Now, she pulls the stool closer to Rachel, closing the distance between them by half, then places her palms on the knees of her linen pants, anchoring herself for a hard truth.
“Rachel, you are a horrible person.”
Next to Rose, Noelani is in the process of unwrapping the crinkly wrapper of a cough drop. Noelani stops, the lozenge still half-wrapped, her gaze meeting Rose’s. Rose tries to give her a look that means, Is this normal? Is this really okay? Noelani’s eyes flick away.
“I’m sorry,” Eva says. “That’s what the reader will think. Selfish, addicted mother almost kills her own children. Readers won’t forgive that. It’s unconscionable. I don’t have time for it. Do any of you?”
Diane whispers, “I don’t.”
“Good!” Eva says. “And you? Noelani?”
Noelani drops the end of the long black braid she was nervously fingering. “Child abuse is pretty hard to take.”
Eva locks eyes with Rose. “And you? As a mother, what do you think?”
Rose swallows hard. “I’m not a mother.”
“Sorry?”
Rose clears her throat. “I said, I’m not a mother. I don’t have children. So I can’t really judge from that perspective.”
Rose fixes her eyes on her notebook, head swimming with the words she’s just uttered. Not a mother. She waits to feel something—either guilt or triumph for managing such a bald lie. She feels only sick.

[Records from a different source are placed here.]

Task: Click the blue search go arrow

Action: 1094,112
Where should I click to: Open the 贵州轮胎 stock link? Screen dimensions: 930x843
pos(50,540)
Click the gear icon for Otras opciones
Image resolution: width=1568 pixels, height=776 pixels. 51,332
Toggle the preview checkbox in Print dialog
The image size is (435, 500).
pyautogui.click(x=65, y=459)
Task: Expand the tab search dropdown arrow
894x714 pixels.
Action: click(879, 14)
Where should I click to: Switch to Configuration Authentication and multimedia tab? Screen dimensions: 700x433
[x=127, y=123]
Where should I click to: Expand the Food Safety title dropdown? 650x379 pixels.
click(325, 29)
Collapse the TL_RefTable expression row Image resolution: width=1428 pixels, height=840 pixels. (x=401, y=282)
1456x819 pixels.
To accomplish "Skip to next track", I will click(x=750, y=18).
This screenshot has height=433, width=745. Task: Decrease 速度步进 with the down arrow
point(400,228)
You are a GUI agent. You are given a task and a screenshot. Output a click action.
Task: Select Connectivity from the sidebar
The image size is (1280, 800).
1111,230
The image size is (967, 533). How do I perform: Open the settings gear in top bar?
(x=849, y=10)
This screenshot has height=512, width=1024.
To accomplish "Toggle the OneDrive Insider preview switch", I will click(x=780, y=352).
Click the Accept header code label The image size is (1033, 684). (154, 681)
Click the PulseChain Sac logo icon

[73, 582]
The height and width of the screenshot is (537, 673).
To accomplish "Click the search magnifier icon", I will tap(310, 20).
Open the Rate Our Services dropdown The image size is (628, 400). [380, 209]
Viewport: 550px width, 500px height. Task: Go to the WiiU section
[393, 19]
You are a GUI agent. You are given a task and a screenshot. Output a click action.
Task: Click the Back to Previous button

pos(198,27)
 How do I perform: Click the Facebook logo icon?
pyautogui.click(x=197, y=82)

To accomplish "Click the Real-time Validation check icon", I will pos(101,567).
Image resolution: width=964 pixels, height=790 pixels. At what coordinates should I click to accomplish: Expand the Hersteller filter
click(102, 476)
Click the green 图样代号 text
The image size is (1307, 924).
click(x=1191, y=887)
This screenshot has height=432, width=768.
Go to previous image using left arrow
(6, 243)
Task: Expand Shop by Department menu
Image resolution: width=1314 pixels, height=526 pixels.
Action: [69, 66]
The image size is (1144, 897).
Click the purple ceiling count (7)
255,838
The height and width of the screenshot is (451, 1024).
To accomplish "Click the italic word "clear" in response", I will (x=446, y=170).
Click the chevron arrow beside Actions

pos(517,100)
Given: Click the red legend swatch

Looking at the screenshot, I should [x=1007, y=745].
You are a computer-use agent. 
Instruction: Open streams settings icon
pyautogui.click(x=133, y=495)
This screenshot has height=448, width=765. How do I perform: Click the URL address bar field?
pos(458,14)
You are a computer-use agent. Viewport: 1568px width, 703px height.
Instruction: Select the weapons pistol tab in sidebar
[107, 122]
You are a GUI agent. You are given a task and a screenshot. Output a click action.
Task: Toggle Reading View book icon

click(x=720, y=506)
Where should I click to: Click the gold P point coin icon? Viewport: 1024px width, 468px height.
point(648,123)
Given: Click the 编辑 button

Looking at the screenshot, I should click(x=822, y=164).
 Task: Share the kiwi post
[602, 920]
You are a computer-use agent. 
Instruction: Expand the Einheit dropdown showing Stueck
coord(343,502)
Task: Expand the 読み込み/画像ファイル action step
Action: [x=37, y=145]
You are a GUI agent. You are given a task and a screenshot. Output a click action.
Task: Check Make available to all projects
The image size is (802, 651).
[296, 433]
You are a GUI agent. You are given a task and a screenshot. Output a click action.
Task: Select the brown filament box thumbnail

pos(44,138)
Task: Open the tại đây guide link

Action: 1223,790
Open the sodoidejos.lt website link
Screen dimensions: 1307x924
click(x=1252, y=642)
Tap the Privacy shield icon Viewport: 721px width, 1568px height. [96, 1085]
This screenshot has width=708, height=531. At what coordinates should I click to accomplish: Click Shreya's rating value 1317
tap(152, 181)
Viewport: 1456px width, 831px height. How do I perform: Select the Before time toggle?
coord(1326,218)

Maybe that’s why time is dilating. It feels like Eva pauses a peculiarly long time. No one else seems to notice.
Eva snaps her fingers, like she’s just thought of something. “Simple question for you, Rachel. Have you seen your children since the court assigned custody to your husband?”
Rachel’s mouth opens but nothing comes out. She seems to give up on speaking, shaking her head instead.
“Even though he was an addict, too. There’s got to be a reason even the judge thinks you’re a worse parent than he is.”
Rose’s chest aches from the tension, her own insecurities roused, hearing another person attacked for their parenting. Rachel may have been a bad parent, but worse than her husband? Why are women always the ones judged more harshly?
Eva shrugs, moving on. “Who in this room is ready to forgive Rachel?”
Rachel’s face is frozen, her colorless lips pressed together, awaiting the verdict.